B-Sec 2: Compliance NFRs & Agilität: Der konzeptionelle Ansatz

Übergreifende Compliance NFR (IREB[1]: Qualitätskriterien) in einem agilen Setup zu erfüllen ist keine Mission Impossible. Allerdings sind dazu einige zusätzliche Voraussetzungen und Rahmenbedingungen zu erfüllen. Das Konzept achtet darauf diese so leichtgewichtig und praktikabel wie möglich zu implementieren, so dass der agile Mindset nicht durch starre Rahmenbedingungen korrumpiert wird. So ist die Chance gegeben übergreifende und integrale NFR in einer dezentralen skaliert agilen Entwicklungsumgebung zu erfüllen, ohne Rückfall auf klassische Quality-Gates und zentrale Prüforganisationen.

Beteiligte Rollen

Ein wichtiges Element ist, sich bewusst zu sein, welche dezentralen Organisationseinheiten und «Rollen» in diesem Ansatz beteiligt sind und wie diese kooperieren. Der vorgestellte Ansatz erkennt die folgenden Rollen, die in einem agilen Setup kooperieren. Diese Rollen sind, zumindest ab der Grösse eines mittleren KMU, in einem Unternehmen existent. Ist dies nicht der Fall, dann würde ich einem Unternehmen, welches Regulatorien unterliegt, dringend vorschlagen diese zu etablieren. Dies zu unterlassen ist ein leichtfertiger Umgang mit Risiken.

• • • • • • •

→ **ÜBUNGSAUFGABEN**:
1. Fasse den Absatz des Textauszugs, der mit „Ein wichtiges Element ist“ beginnt, als Stichpunktliste zusammen und behalte dabei seine wesentlichen Aussagen bei.
2. Ohne Rückfall auf welche Strukturen sollen übergreifende NFR laut dem Textauszug erfüllt werden?
3. Führe den Text über Compliance-NFRs in agilen Entwicklungsumgebungen im Anschluss an seinen letzten Satz fort.

→ **QUELLENAUSZUG**:
• • • • • • •

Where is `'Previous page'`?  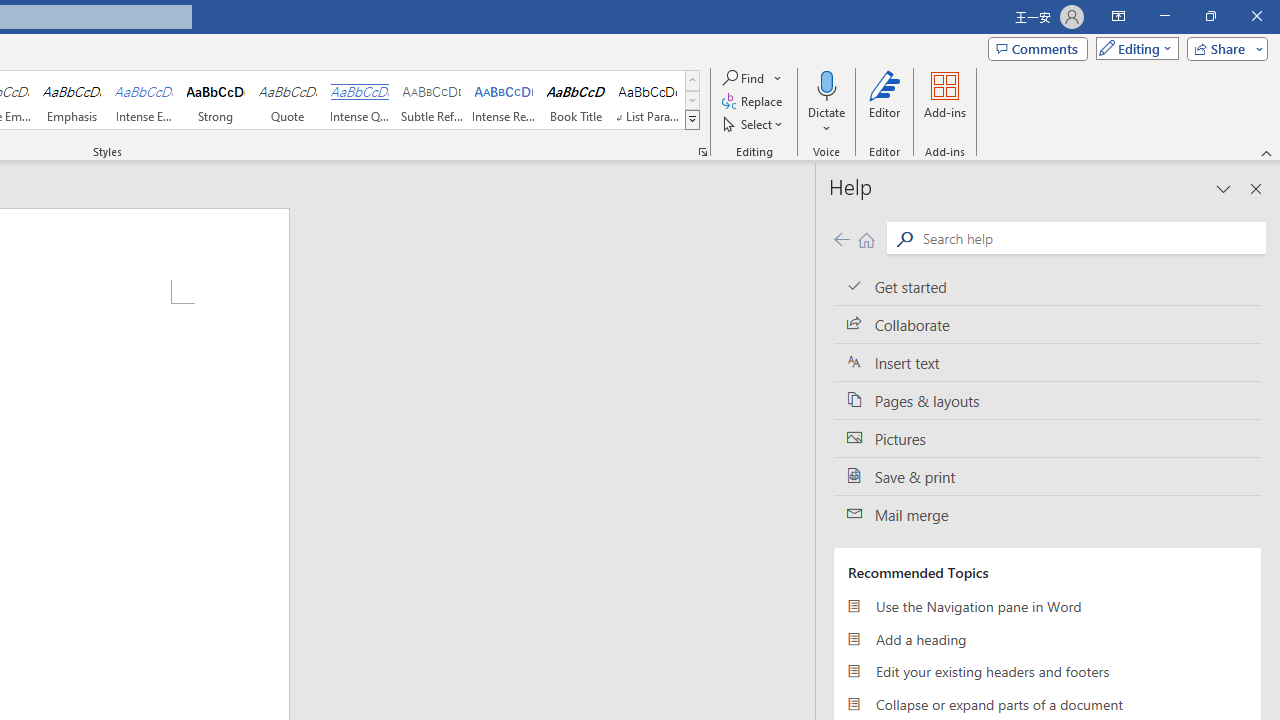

• • • • • • •

→ **LÖSUNGEN**:
1.
- Wichtig ist das Bewusstsein, welche dezentralen Organisationseinheiten und Rollen am Ansatz beteiligt sind und wie sie kooperieren.
- Der Ansatz erkennt bestimmte Rollen, die in einem agilen Setup zusammenarbeiten.
- Diese Rollen existieren zumindest ab der Größe eines mittleren KMU im Unternehmen.
- Fehlen sie, sollten Unternehmen, die Regulatorien unterliegen, sie dringend etablieren.
- Darauf zu verzichten, ist ein leichtfertiger Umgang mit Risiken.

2. Ohne Rückfall auf klassische Quality-Gates und zentrale Prüforganisationen.

3.
  • Das Cyber & Information Security Office (CISO):
    • Besitzt die Verantwortung die Liste der für das Unternehmen relevanten NFR auf der obersten Abstraktionsebene zu identifizieren und zu definieren.
    • Besitzt die Verantwortung zusammen mit Business Ownern zu definieren, welches Subset an Anforderungen für ein spezifisches Entwicklungsvorhaben zu erfüllen ist.
    • Definiert zusammen mit Business- und System-Architektur, welcher Detailanforderungen eines einzelnen NFR organisatorisch, durch die System-Architektur (die Entwicklungsplattform), beziehungsweise in der Entwicklung abgedeckt werden und definiert dazu die entsprechenden Akzeptanzkriterien.
    • Schult spezifische Rollen in der Organisation (Anwender, Software-Architektur, Entwickler) in der Ausführung sicherheitsrelevanter der Tätigkeiten.
  • Die operativen Einheiten
    • Werden geschult im Anwenden organisatorischer Massnahmen im Betrieb (Beispiel: Agenturen oder Kundenservice im Opt-in von Kunden) und wenden diese Massnahmen an.
  • Die Software-Architektur (auch möglich dezentral organisierte z.B. als Community of Practice)
    • Definiert zusammen mit dem CISO welche Detailanforderungen eines NFR durch die System-Architektur abgedeckt werden (zum Beispiel Identity & Access Management IAM) und stellt die entsprechenden Software-Bausteine etwa in Form einer Entwicklungsplattform oder als zu verwendende Softwarekomponenten bereit.
    • Wird geschult vom CISO, so dass die Software-Architektur das entsprechende NFR Knowhow besitzt, um die Software-Architektur entsprechend zu definieren und zu entwickeln.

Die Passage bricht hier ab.